Horticultural Department […] (Lines 1-3)
This is called a “spilling title” because the title spills over and into the first line of the poem. The two are inseparable. Moreover, the title is just as connected to the rest of the poem because the entire poem is a single sentence that begins with the first word of the title and ends with the period at the end of the last line.
The title sets up an enmeshed and “spilling” effect that is further perpetuated by the use of enjambment. In poetry, when a sentence or phrase runs over one line and onto the next without terminal punctuation, this is known as enjambment. The opposite of enjambment is an end-stopped line where the line is a complete unit ending with terminal punctuation. The first and second lines of “A Small Needful Fact” are enjambed, as are five more lines in this short poem (Lines 6, 9, 10, 13, and 14). A total of seven enjambed lines are in the 15-line poem— approximately half of the poem. (For more on the poem’s use of enjambment, see the guide’s Symbol/Motif section.) The spilling title and enjambment throughout entwine the lines of this single-sentence poem. It's as if the title is the seed from which the rest of the poem sprouts.
Growing from the title is a tension between two competing truths. First, Garner’s life was much bigger than the unjust circumstances of his death. The poem focuses on one “small” fact about Garner’s life, but the implication is that there are many more facts about Garner’s life—large and small—that the circumstances of Garner’s death eclipse. Second, it is very difficult to think or write about Garner without thinking and writing about the fact of his murder by a police officer. These two ideas are in constant tension throughout “A Small Needful Fact.”
Lines 4-8 emphasize that there are many details about Garner’s life that are unknown:
perhaps, that with his very large hands,
perhaps, in all likelihood,
he put gently into the earth
some plants which, most likely,
some of them, in all likelihood (Lines 4-8),
These five lines are characterized by the repeated qualifying diction. The qualifying words “perhaps” (Lines 4, 5), “in all likelihood” (Lines 5, 8), “some” (Line 7, 8), and “most likely” (Line 7) emphasize that Garner’s specific personhood, while crucial to honor, remains a mystery. It’s very likely Garner planted many things while he worked for the Parks Department, but these facts remain obscure, and the speaker, while willing to imagine Garner’s life, is loath to presume.
The only line among Lines 4-8 that does not include any qualifying words is: “he put gently into earth” (Line 6). On a literal level, this line describes Garner planting, but it also evokes Garner’s death.
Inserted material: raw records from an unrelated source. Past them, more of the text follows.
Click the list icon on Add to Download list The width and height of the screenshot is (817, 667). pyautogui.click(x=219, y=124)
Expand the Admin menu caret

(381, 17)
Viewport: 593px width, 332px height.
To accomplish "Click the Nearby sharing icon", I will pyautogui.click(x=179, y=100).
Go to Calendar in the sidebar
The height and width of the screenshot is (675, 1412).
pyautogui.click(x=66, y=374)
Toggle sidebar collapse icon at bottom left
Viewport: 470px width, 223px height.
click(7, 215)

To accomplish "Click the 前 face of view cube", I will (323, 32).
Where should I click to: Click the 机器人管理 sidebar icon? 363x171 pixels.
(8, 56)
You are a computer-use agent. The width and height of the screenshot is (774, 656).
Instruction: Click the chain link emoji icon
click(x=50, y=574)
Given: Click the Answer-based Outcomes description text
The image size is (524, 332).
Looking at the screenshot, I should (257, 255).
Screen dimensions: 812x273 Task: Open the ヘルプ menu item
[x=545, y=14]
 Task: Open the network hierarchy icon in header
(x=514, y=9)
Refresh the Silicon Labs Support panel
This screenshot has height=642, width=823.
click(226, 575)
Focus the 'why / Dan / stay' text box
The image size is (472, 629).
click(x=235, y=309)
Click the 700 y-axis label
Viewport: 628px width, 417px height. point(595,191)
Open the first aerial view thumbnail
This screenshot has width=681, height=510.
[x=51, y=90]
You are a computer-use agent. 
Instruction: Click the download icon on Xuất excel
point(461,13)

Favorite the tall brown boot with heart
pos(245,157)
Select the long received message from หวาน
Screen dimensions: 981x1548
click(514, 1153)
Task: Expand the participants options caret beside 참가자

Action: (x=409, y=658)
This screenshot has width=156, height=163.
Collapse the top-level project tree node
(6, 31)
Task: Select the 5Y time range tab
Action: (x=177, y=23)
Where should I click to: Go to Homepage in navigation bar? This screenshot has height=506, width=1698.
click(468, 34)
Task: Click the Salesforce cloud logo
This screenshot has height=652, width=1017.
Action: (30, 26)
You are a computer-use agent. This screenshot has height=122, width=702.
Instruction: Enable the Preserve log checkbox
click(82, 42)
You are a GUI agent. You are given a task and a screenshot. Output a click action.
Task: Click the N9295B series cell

After his murder, Garner was buried in Rosedale Cemetery (Schapiro, Richard and Thomas Tracy. “Eric Garner’s Unmarked Grave in New Jersey Cemetery Goes Largely Unnoticed.” New York Daily News, 13 July 2015). Like the plants that “A Small Needful Fact” imagines Garner sowing into the soil, Garner was put to rest in the earth.
The remaining lines of the poem imagine that the plants Garner planted
continue to grow, continue
to do what such plants do, like house
and feed small and necessary creatures,
like being pleasant to the touch and smell,
like converting sunlight
into food, like making it easier
for us to breathe (Lines 9-15).
Like the lines before, these lines emphasize that Garner’s contributions to the world are bigger than the circumstances of his death—those contributions include these plants. Also like the preceding lines, these lines recall Garner’s death. On a literal level, Lines 13-15 describe photosynthesis, the process by which plants turn sunlight into oxygen and make the air more breathable for human beings. However, like Line 6, these lines also evoke Garner’s death: A police officer choked Garner to death, and Garner’s final words, “I can’t breathe,” became a rallying cry for the Black Lives Matter movement.
Just as the title is entwined with the 15 lines that follow it, these two central, competing ideas—that Garner was more than the circumstances of his death, and it is extremely difficult to remember Garner without thinking about the unjust way he was killed—are entwined throughout the poem.